We believe in elevating the experiences and leadership of the most marginalized Black people, including but not limited to those who are women, queer, trans, femmes, gender nonconforming, Muslim, formerly and currently incarcerated, cash poor and working class, differently-abled, undocumented, and immigrant. We are intentional about amplifying the particular experience of state and gendered violence that Black queer, trans, gender nonconforming, women and intersex people face. There can be no liberation for all Black people if we do not center and fight for those who have been marginalized. It is our hope that by working together to create and amplify a shared agenda, we can continue to move towards a world in which the full humanity and dignity of all people is recognized.
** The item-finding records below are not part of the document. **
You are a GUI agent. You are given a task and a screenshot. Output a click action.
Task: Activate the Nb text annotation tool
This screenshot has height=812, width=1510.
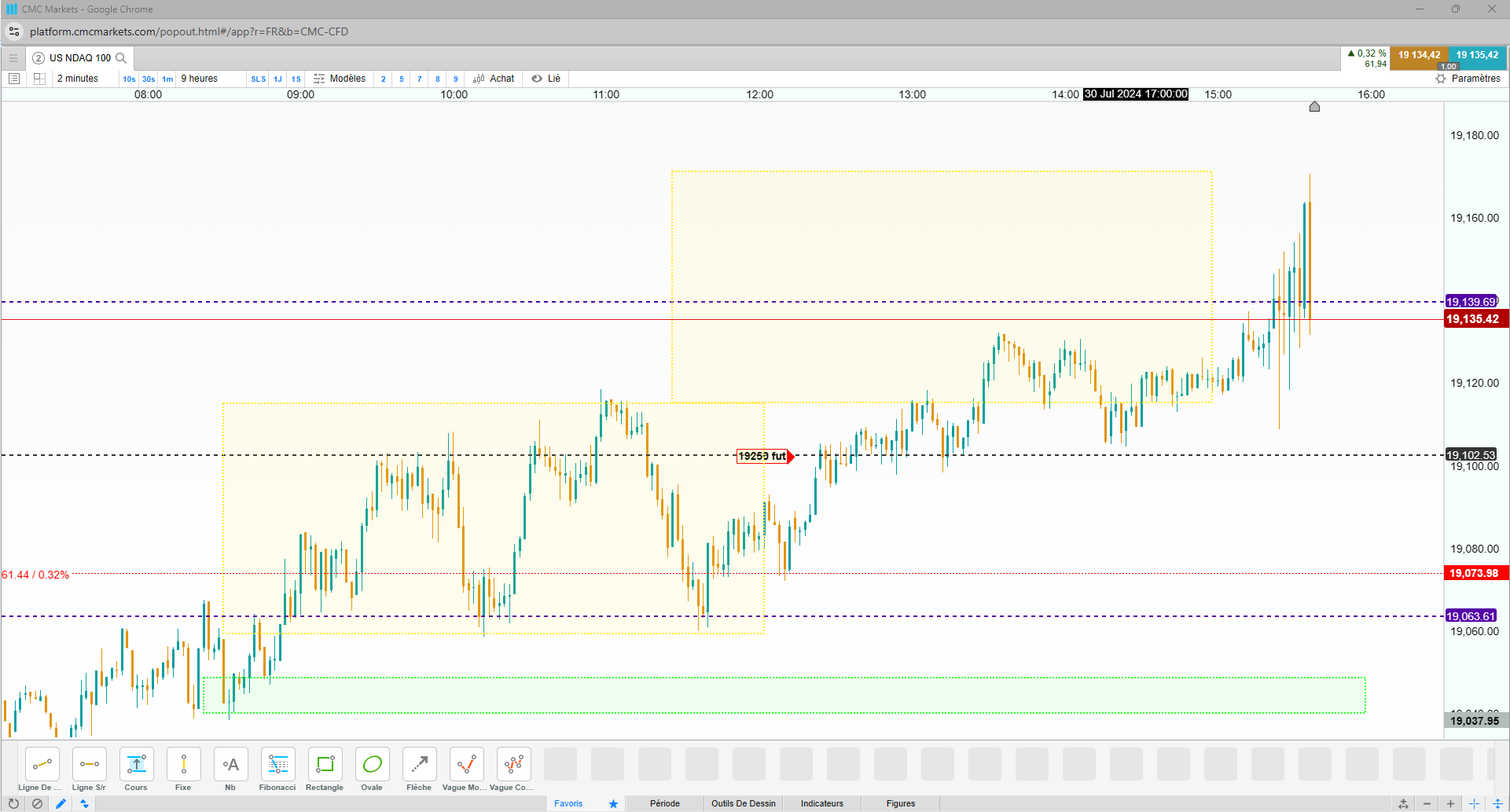(x=230, y=770)
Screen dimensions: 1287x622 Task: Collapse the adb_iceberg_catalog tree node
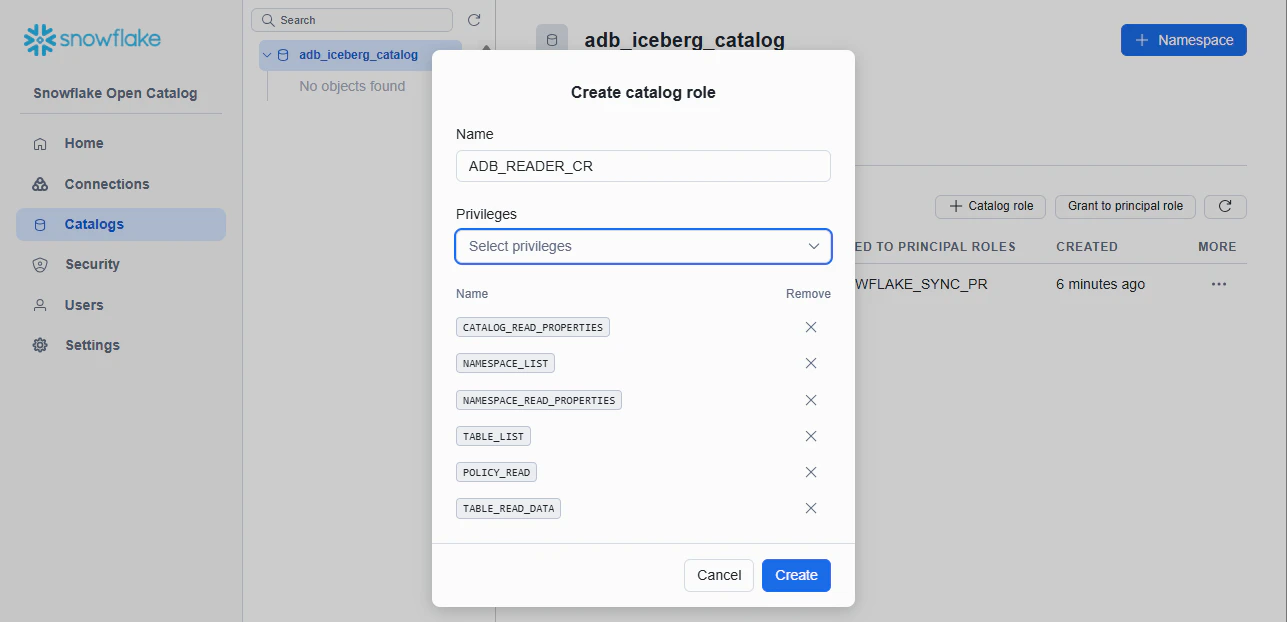click(x=267, y=55)
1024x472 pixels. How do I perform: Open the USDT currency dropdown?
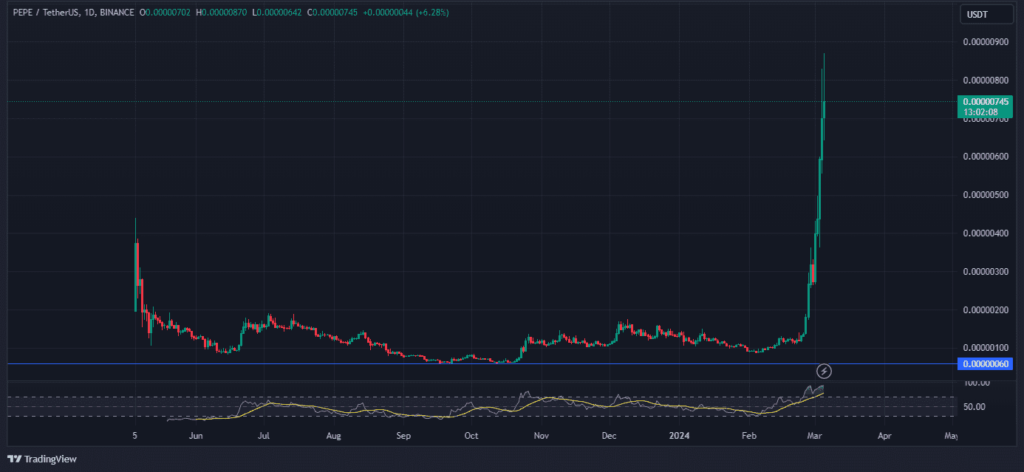point(974,14)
Each policy demand is extensive — backed by research and containing targeted actions at the federal, state and local levels, links to resources and model legislation where it exists, and a list of organizations already working toward these goals. Here’s a short look at what those policy demands contain:

End The War on Black People: We demand an end to the named and unnamed wars on Black people — including the criminalization, incarceration and killing of our people.

Reparations: We demand reparations for harms inflicted on Black people: from colonialism to slavery through food and housing redlining, mass incarceration and surveillance.

Invest-Divest: We demand investments in the education, health and safety of Black people, instead of investments in the criminalizing, caging, and harming of Black people.

Economic Justice: We demand economic justice for all and a reconstruction of the economy to ensure Black communities have collective ownership, not merely access.

Common Control: We demand a world where those most impacted in our communities control the laws, institutions and policies that are meant to serve us.

Political Power: We demand independent Black political power and Black self-determination in all areas of society.

Non-Black people should all take some time to dive deep into this platform and find ways we can support it and take the action steps to put it into effect in anyway we can contribute. One way to do that is to check out the “Take Action” section. The Movement for Black Lives teamed up with ColorofChange to dedicate an online platform that allows you to create a local campaign or to find campaigns in your area. 

We know that change at a national level is not possible unless we build power locally. We also know that petitions, online organizing, social media and anything digital can only create long-term systemic change when it is used to support and uplift existing work on the frontlines. That is why we have partnered with the Movement for Black Lives to create a digital space to launch campaigns, share strategies, build relationships, and the trans-local power needed to advance new transformative policy.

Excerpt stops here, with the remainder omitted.